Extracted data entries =
·····
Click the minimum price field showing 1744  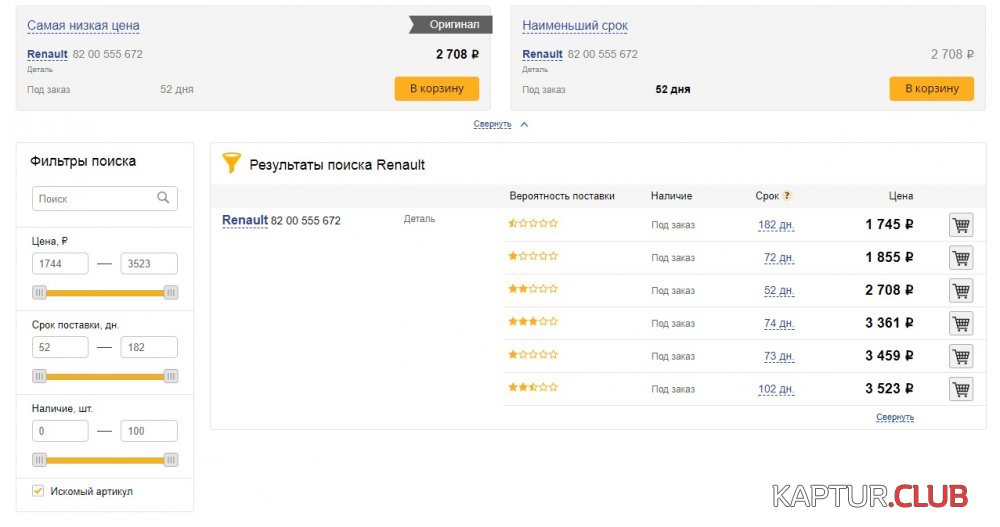(60, 264)
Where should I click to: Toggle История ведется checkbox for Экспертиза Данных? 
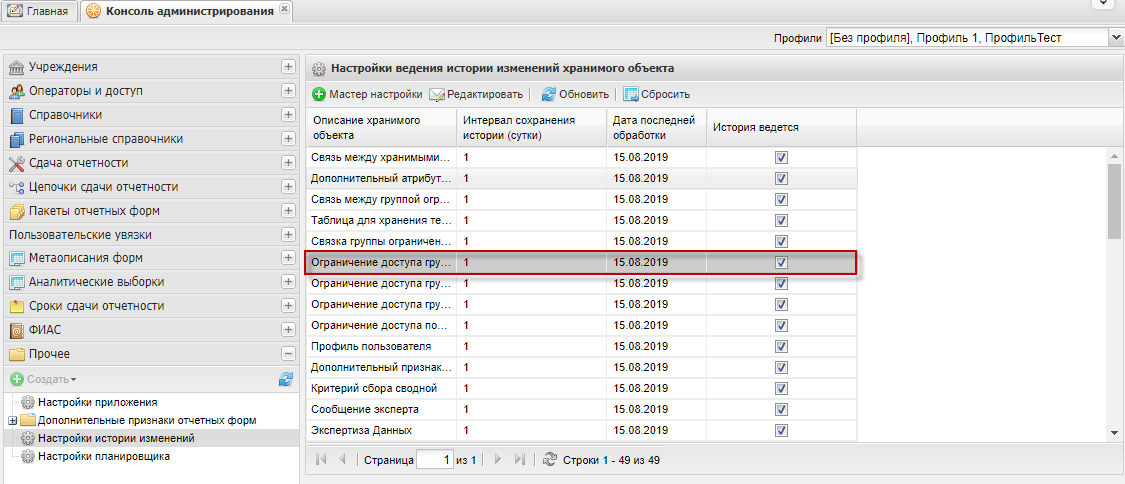(781, 430)
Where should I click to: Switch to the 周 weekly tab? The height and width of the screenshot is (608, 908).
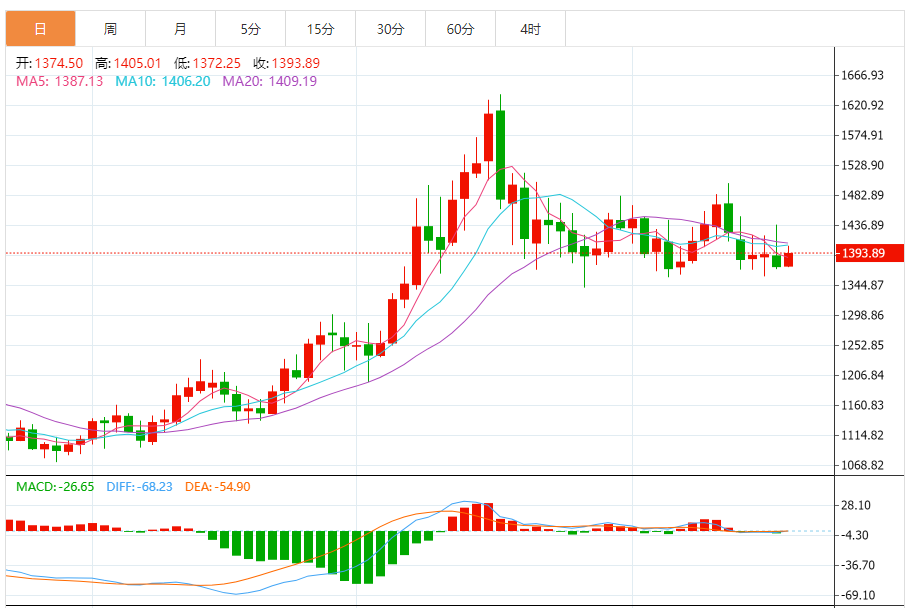click(110, 29)
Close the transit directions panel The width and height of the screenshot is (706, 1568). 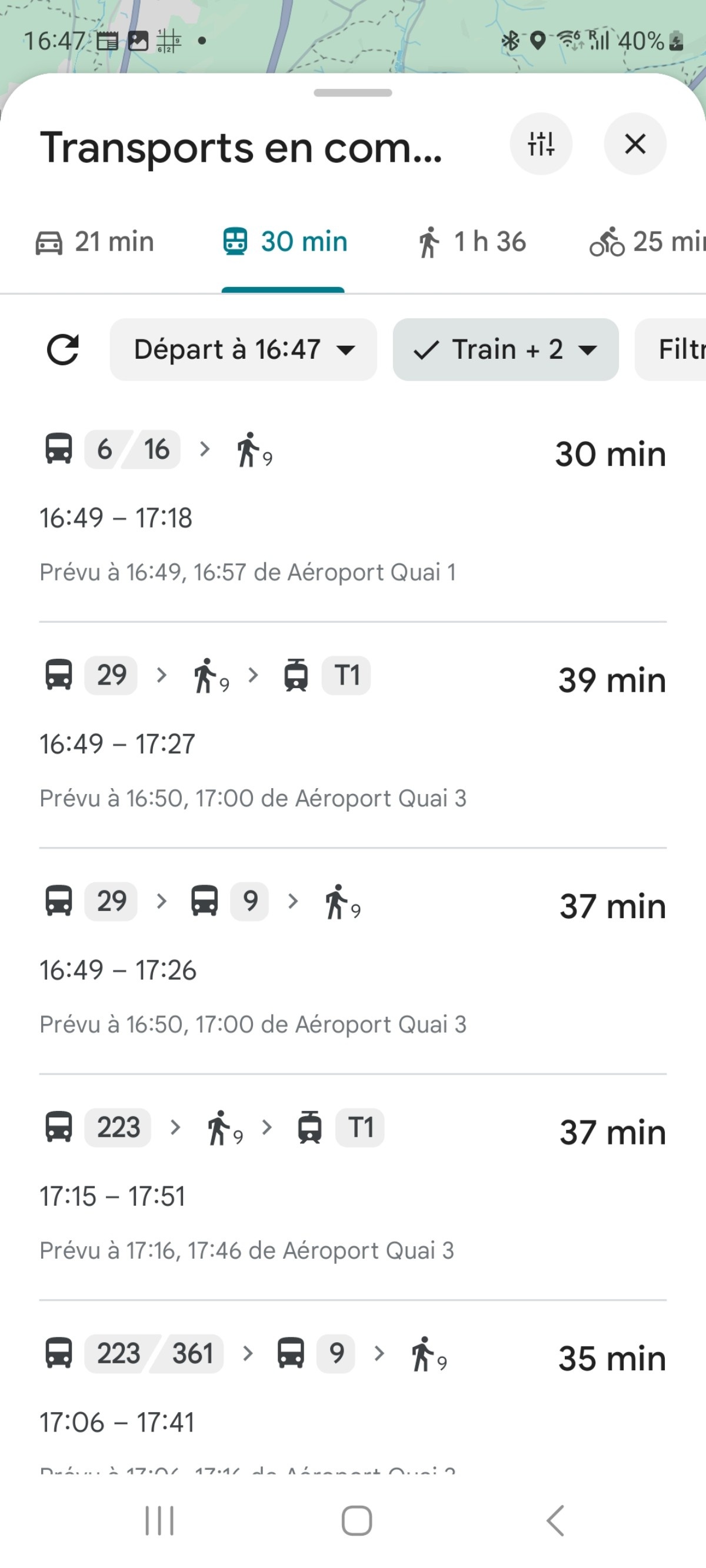tap(635, 144)
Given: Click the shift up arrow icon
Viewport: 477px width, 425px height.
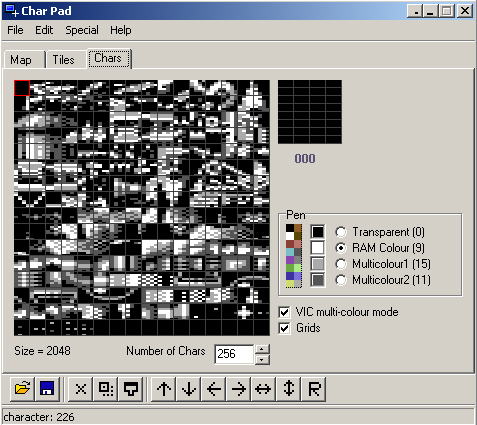Looking at the screenshot, I should click(164, 389).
·····
Copy out exactly the lines between the line containing "Given: Click the shift up arrow icon" and the end of the entries, including both, and leave the pictures behind.

Written solution =
Given: Click the shift up arrow icon
Viewport: 477px width, 425px height.
Looking at the screenshot, I should click(164, 389).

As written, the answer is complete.